Cedar Flat (Chimariko: Hots'i'nakčʰa xotai) is a census-designated place (CDP) in eastern Placer County, California, United States. It is located on the northwest shore of Lake Tahoe, between Carnelian Bay to the northeast and Dollar Point to the southwest.
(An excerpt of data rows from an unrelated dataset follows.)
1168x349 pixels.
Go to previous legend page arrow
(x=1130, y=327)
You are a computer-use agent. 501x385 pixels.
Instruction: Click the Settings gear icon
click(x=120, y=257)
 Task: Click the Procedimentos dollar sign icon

As of the 2020 census, Cedar Flat had a population of 797. It was first listed as a CDP prior to the 2020 census.

==Demographics==

Cedar Flat first appeared as a census designated place in the 2020 U.S. census.

Historical population
| Census | Pop. | Note | %± |
| 2020 | 797 |  | — |
U.S. Decennial Census 1850–1870 1880-1890 1900 1910 1920 1930 1940 1950 1960 1970 1980 1990 2000 2010 2020

===2020 census===

As of the 2020 census, Cedar Flat had a population of 797. The median age was 48.5 years. 16.4% of residents were under the age of 18 and 21.8% of residents were 65 years of age or older. For every 100 females there were 116.0 males, and for every 100 females age 18 and over there were 114.8 males age 18 and over.
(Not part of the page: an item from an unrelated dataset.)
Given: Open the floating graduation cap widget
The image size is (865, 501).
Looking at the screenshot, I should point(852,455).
100.0% of residents lived in urban areas, while 0.0% lived in rural areas.

There were 354 households in Cedar Flat, of which 21.5% had children under the age of 18 living in them. Of all households, 55.9% were married-couple households, 22.6% were households with a male householder and no spouse or partner present, and 14.7% were households with a female householder and no spouse or partner present. About 27.9% of all households were made up of individuals and 12.7% had someone living alone who was 65 years of age or older.
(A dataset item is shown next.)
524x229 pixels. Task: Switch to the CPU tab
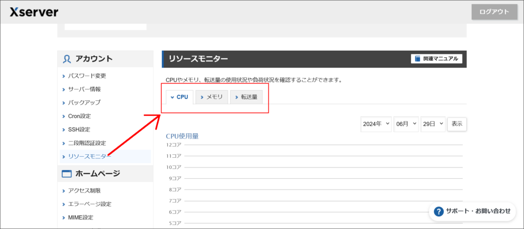[180, 97]
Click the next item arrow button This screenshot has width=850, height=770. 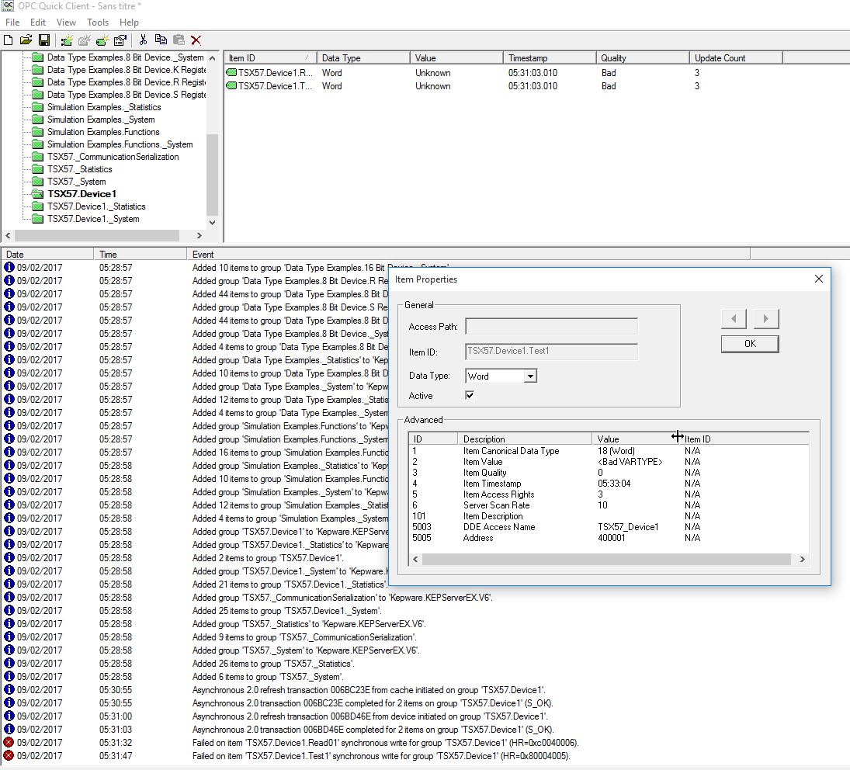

There were 1,035 housing units, of which 65.8% were vacant. The homeowner vacancy rate was 1.0% and the rental vacancy rate was 21.6%.

Cedar Flat CDP, California – Racial and ethnic composition Note: the US Census treats Hispanic/Latino as an ethnic category. This table excludes Latinos from the racial categories and assigns them to a separate category. Hispanics/Latinos may be of any race.
| Race / Ethnicity (NH = Non-Hispanic) | Pop 2020 | % 2020 |
|---|---|---|
| White alone (NH) | 718 | 90.09% |
| Black or African American alone (NH) | 1 | 0.13% |
| Native American or Alaska Native alone (NH) | 4 | 0.50% |
| Asian alone (NH) | 8 | 1.00% |
| Pacific Islander alone (NH) | 4 | 0.50% |
| Other race alone (NH) | 4 | 0.50% |
| Mixed race or Multiracial (NH) | 25 | 3.14% |
| Hispanic or Latino (any race) | 33 | 4.14% |
| Total | 797 | 100.00% |

==Education==
It is in the Tahoe-Truckee Unified School District.